I'm about to build a next generation of a system, where users input a search expressions with standard logical operators and some more of our own design. The expressions go through a parser and in the end I get a syntactic tree, which I'd like to translate to ES (instead of a current in-house solution). I control neither the data nor the search queries, so I need a general solution.

Some sort of a phrase matching that would allow me to change contexts (different analyses of the same input text/field) throughout a single query would do the job. If I understand the output of the analysis correctly, the data (token positions) should allow it. But I didn't find a way to use it.

Here's what I'd like to do:

{
    "match" : {
        "content" : {
            "type" : "phrase_on_steroids",
            "query" : "nová A[content.verbatim] karta"
        }
    }
}

If it's not possible I will find another way. But this sort of a phrase matching would be the best.


(Alexander Reelsen) #4

different analyses of the same input text/field would be a classic multi field I suppose, where you query more than one of such fields at query time? Am I missing something?


(Josef Toman) #5

The most_fields and phrase type of the multi match query might look promising on the first glance, but it is not what I'm looking for.

most_fields:

By combining scores from all three fields we can match as many documents as possible with the main field, but use the second and third fields to push the most similar results to the top of the list.

phrase:

The phrase and phrase_prefix types behave just like best_fields, but they use a match_phrase or match_phrase_prefix query instead of a match query.

and

The best_fields type generates a match query for each field and wraps them in a dis_max query, to find the single best matching field.


I need a precise filter, not the most relevant results followed by a long tail. Both multi match types would give me a lot of false positives.

Let's use the same example. The search query = "nová A karta" [a new A card]

The most_fields strategy will match (among others) "nová karta" [a new card], "karta je nová" [the card is new] and even "Karty jsou rozdány, nová hra začíná." [The cards have been delt, a new game begins.] or a document with a single character "A".

The phrase strategy is much better but still not acceptable. It will match (among others) any string, where there is another stopword instead of the "A", e.g. "nové B karty" [new B cards], "*novou pod kartou" [*(with) a new under card]

Asterisk (*) is used in linguistics to indicate an ungrammatical statement.

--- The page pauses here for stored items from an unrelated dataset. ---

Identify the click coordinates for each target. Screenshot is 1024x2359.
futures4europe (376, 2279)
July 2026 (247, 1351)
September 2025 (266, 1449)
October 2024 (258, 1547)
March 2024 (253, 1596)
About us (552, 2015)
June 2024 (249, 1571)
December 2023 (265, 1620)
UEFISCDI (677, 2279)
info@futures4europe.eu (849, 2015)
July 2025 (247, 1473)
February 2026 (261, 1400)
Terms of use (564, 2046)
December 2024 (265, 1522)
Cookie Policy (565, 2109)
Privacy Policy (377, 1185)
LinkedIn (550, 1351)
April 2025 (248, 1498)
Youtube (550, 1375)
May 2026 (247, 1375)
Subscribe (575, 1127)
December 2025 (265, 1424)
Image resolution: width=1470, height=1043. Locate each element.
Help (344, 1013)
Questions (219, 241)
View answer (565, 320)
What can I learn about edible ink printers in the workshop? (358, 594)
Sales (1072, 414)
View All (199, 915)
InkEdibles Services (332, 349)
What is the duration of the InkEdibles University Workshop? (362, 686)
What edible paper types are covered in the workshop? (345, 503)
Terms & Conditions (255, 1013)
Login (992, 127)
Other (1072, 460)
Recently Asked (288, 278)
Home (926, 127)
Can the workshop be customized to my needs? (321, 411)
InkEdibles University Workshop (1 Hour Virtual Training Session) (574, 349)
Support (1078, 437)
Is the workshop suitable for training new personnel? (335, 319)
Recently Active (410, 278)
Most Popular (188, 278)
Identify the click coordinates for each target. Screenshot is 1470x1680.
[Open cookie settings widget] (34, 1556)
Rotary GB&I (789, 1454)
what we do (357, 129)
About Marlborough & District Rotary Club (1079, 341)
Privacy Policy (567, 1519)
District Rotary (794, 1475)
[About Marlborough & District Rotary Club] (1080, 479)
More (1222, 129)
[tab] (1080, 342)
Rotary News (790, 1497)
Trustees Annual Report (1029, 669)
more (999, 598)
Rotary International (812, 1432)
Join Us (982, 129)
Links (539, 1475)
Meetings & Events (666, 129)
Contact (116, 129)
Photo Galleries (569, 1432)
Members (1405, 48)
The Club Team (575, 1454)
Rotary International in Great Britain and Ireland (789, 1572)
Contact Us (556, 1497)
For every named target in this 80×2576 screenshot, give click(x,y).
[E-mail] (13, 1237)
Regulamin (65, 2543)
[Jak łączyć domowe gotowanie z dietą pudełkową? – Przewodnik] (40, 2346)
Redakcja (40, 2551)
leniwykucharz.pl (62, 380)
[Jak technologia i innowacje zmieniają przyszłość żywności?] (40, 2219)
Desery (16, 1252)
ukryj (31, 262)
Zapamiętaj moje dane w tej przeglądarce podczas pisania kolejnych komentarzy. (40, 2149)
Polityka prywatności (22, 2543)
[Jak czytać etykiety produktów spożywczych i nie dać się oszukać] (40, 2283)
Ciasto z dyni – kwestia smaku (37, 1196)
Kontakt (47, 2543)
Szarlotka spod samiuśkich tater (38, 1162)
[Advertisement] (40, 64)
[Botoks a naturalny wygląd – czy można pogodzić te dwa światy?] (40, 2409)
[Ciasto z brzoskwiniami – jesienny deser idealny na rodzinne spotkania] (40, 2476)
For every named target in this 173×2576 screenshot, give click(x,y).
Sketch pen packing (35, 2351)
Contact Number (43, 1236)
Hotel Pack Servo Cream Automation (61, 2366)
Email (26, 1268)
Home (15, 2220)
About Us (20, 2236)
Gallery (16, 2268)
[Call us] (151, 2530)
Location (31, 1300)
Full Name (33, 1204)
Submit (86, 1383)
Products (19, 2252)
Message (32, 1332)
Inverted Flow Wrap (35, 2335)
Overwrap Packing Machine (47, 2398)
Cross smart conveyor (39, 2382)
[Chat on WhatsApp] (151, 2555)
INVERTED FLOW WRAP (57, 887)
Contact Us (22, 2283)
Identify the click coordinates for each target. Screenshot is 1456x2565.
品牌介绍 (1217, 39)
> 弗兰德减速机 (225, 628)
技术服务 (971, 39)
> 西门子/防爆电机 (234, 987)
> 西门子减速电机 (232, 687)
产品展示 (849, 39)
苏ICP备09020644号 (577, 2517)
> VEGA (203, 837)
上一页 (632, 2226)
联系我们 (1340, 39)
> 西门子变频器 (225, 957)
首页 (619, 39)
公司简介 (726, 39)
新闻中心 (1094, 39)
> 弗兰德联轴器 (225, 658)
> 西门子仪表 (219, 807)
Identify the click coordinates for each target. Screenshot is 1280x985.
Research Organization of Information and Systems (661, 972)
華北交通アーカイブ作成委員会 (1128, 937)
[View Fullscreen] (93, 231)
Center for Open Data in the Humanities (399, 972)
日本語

When I use the hypothetical phrase_on_steroids match query type with query "nová A[content.verbatim] karta", I need it to analyze the words "nová" and "karta" with the same analyzer as the content field and matched against the content field, so that it matches all inflected forms. The word "A" must by analyzed with a different analyzer (the one used for the content.verbatim field) and matched against the content.verbatim field.

When a document "Včera jsem požádal o novou A kartu." [I applied for a new A card yesterday.] is indexed, the output of the analyzers looks like this:

content: včera (POS = 1), být (POS = 2), žádat (POS = 3), nový (POS = 5), karta (POS = 7)
content.verbatim: Včera (POS = 1), jsem (POS = 2), požádal (POS = 3), o (POS = 4), novou (POS = 5), A (POS = 6), kartu (POS = 7)

Phrase matching with "nová A karta" will match against the first field thanks to inflection but will give me false positives as well because of the missing stop word. It won't match against the second field because the inflection is not allowed here. It needs to be combined properly. In theory it is possible, because positions of the tokens are the same. The query "nová A[content.verbatim] karta" should match this token sequence:

nový (POS = 5@content), A (POS = 6@content.verbatim), karta (POS = 7@content)

Can I achieve this sort of behaviour? Or maybe should I post this somewhere as a feature request? :wink:


(system) #6

This topic was automatically closed 28 days after the last reply. New replies are no longer allowed.